Overview

TypeScript has evolved from an interesting Microsoft experiment to being the standard for writing quality JavaScript code. Using TypeScript helps catch many errors that would have been left to show up at runtime by end users. Using TypeScript has become easier for several reasons:

  • TypeScript's ability to infer types keeps getting better. Much code can be written in plain JavaScript without explicit types, but the types are still there and checked to catch inconsistencies.
  • Most modern JavaScript libraries and frameworks, including React and Firebase, come with TypeScript type definitions included.
  • More and more examples online use TypeScript.
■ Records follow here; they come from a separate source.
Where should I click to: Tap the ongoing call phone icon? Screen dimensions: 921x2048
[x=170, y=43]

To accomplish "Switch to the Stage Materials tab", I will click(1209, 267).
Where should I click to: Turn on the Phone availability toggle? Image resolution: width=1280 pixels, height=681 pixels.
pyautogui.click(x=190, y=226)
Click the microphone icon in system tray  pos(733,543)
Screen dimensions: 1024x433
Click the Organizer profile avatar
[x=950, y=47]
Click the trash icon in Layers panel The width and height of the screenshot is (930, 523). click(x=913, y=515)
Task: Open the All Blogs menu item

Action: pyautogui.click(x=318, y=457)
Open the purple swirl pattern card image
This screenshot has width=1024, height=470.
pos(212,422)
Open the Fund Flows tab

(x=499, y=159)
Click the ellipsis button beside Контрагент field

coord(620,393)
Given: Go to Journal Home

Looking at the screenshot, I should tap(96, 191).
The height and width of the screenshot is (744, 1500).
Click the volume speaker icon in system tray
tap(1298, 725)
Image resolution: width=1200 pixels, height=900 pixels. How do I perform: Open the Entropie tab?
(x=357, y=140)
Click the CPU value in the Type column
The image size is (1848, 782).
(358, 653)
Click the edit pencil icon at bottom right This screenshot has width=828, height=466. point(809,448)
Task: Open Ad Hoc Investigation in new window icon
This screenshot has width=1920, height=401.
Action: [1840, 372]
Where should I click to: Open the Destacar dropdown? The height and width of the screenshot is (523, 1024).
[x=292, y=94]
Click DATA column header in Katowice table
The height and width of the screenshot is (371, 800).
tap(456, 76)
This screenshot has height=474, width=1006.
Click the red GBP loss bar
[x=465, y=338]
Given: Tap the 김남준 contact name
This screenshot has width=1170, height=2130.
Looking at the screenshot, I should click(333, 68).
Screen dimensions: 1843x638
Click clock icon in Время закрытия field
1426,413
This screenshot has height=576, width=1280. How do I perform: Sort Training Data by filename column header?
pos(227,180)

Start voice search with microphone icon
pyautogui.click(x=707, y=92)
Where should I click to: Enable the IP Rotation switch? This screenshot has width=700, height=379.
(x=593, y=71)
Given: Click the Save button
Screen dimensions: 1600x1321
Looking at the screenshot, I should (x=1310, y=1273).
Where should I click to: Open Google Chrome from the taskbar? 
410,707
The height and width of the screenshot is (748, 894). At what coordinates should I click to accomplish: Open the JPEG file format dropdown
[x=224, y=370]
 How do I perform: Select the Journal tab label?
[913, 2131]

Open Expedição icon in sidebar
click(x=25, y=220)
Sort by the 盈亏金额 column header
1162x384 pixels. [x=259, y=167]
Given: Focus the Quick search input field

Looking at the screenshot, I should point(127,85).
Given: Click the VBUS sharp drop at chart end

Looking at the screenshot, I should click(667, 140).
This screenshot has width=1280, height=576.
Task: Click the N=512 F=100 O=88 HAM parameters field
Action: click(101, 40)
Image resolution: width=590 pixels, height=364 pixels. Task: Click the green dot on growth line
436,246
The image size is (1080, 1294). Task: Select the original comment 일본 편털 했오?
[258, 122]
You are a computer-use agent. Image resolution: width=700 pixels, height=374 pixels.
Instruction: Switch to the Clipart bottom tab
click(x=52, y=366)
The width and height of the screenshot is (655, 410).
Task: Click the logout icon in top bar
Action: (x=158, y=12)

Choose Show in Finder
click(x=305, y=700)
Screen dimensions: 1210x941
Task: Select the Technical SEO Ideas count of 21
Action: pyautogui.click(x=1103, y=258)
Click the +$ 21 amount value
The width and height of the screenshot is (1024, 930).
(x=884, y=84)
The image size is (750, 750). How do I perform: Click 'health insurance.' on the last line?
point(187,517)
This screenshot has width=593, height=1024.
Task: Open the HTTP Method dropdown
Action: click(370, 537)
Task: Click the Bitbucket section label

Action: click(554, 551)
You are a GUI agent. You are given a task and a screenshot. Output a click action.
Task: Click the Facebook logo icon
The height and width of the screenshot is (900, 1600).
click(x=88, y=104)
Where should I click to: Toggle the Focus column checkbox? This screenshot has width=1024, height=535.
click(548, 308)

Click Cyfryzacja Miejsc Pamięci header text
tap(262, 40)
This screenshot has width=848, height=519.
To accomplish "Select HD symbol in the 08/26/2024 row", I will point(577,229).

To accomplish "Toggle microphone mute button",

The notes below are intended to help beginners get the most value out of TypeScript, especially for class projects involving React and externally fetched data. If you see something that contradicts recommendations that you have seen elsewhere, send me a link!

Links

  • Learn TypeScript -- intoduces elements of TypeScript one by one, with practice exercises

Installing Typescript

For class projects, use the react-ts-vitest template to create a Vite-based React project with TypeScript and Vitest already set up.

mkdir app-name
cd app-name
npx degit criesbeck/react-ts-vitest

This installs TypeScript and typescript-eslint, with the TypeScript mode set to strict.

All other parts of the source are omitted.